Written task: Rewrite the listing from the line with "Task: Bookmark this page with the star icon" through the end of the listing, swapping "Open Short" for "Open Long" and keeping everything else the same. Leave the pictures out of your answer.

:: Dataset records ::

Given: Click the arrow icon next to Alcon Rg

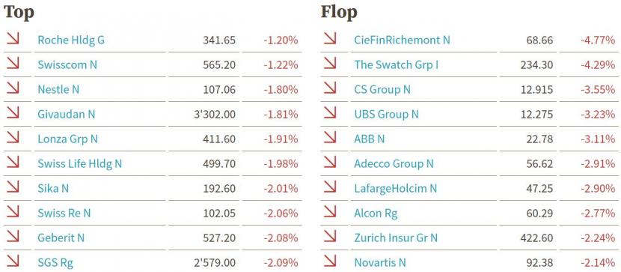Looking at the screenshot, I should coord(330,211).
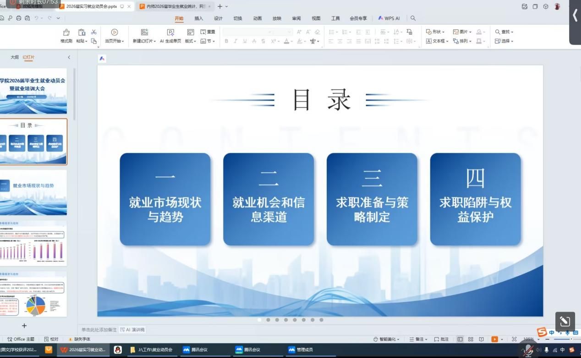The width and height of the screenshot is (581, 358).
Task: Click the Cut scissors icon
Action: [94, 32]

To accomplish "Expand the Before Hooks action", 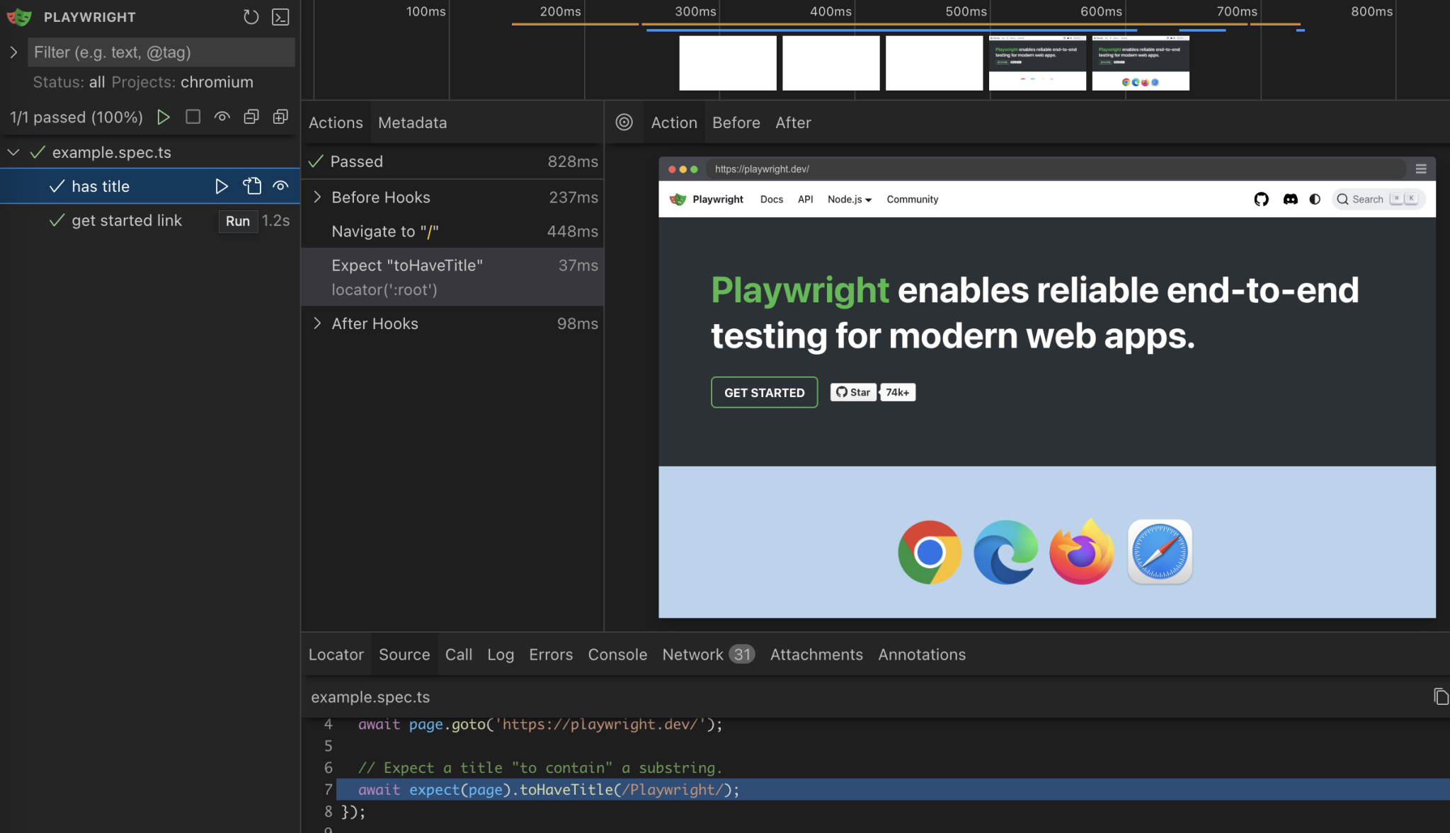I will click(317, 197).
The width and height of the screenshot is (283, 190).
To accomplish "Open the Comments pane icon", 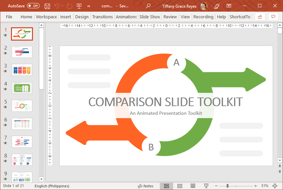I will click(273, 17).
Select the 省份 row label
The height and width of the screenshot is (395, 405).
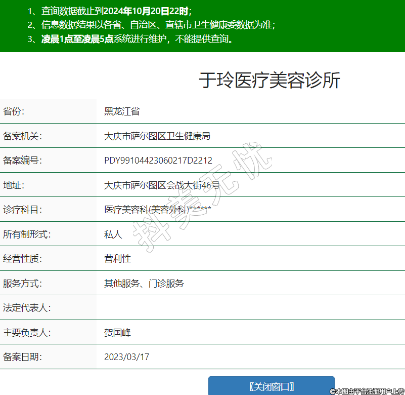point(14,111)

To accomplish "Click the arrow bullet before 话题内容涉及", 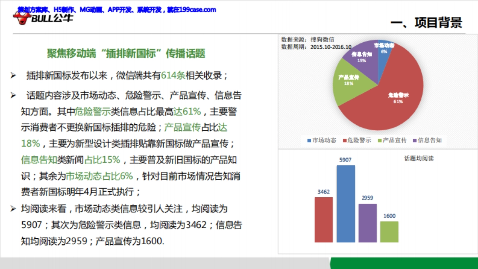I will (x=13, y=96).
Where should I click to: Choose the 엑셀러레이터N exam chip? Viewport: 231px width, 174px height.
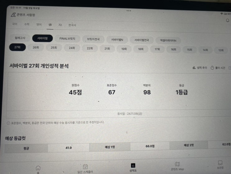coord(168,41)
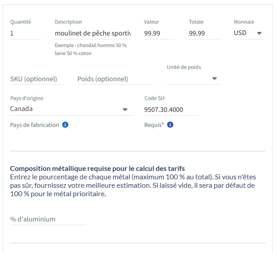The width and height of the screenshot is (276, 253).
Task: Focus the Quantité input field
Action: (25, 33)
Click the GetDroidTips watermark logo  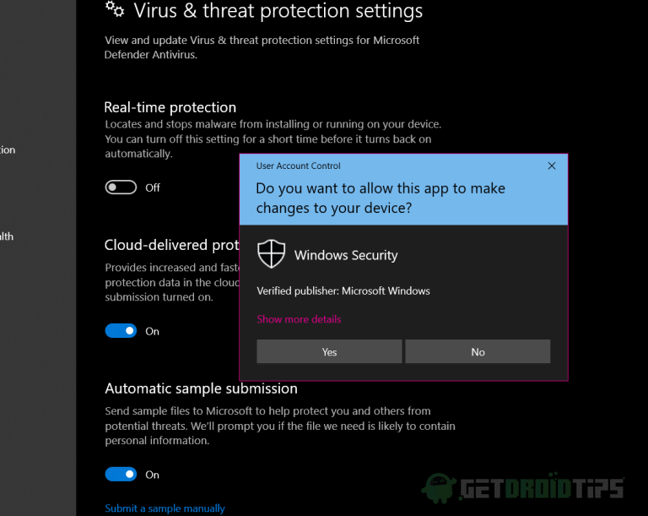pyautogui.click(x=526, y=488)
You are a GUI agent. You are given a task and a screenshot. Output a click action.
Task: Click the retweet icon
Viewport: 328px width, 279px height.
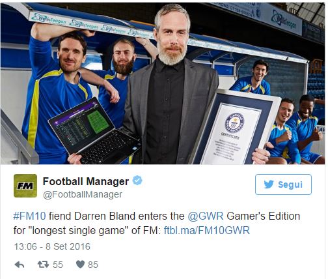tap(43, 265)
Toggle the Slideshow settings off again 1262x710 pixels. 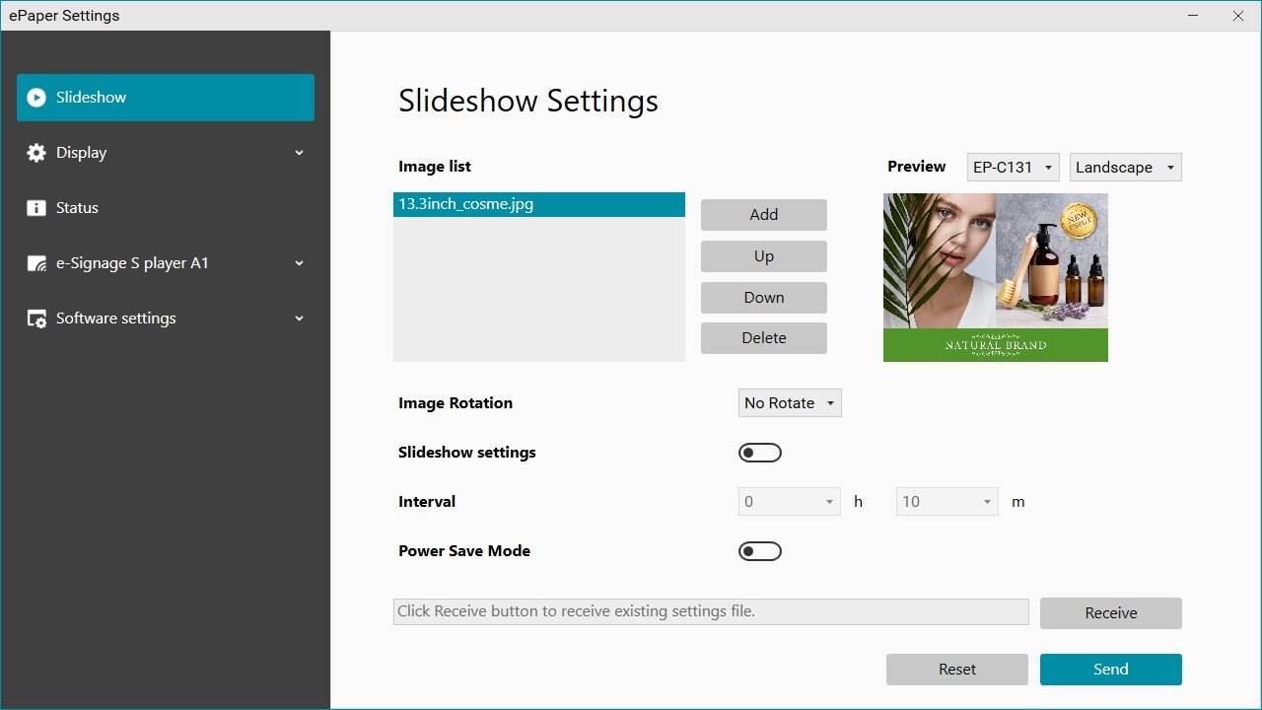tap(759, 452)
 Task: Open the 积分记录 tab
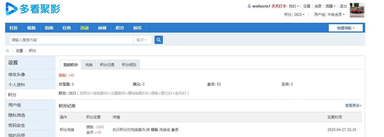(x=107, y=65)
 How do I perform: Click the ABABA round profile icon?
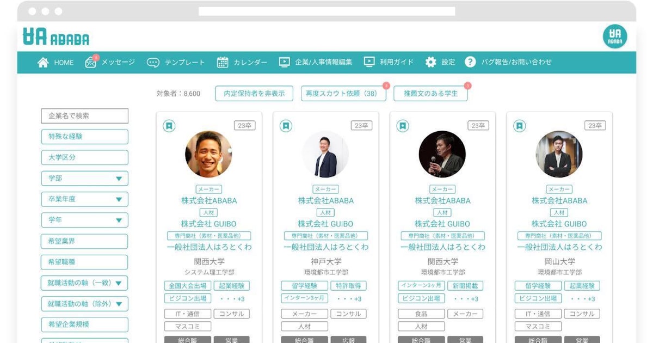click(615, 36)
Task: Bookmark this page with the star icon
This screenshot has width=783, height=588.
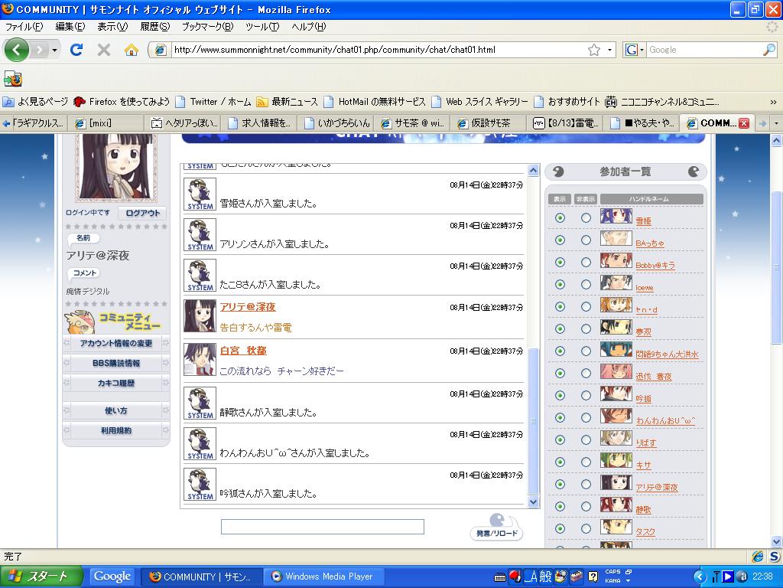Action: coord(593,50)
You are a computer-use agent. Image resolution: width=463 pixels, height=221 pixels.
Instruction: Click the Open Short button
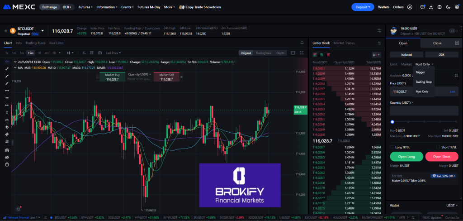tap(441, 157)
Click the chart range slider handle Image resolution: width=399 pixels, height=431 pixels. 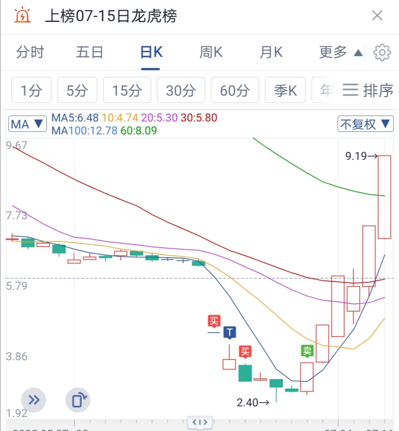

:::

Solution to this task:
Task: Bookmark this page with the star icon
This screenshot has width=783, height=588.
Action: coord(593,50)
You are a computer-use agent. Image resolution: width=463 pixels, height=221 pixels.
Instruction: Click the Open Long button
tap(441, 157)
Click the chart range slider handle Image resolution: width=399 pixels, height=431 pixels. 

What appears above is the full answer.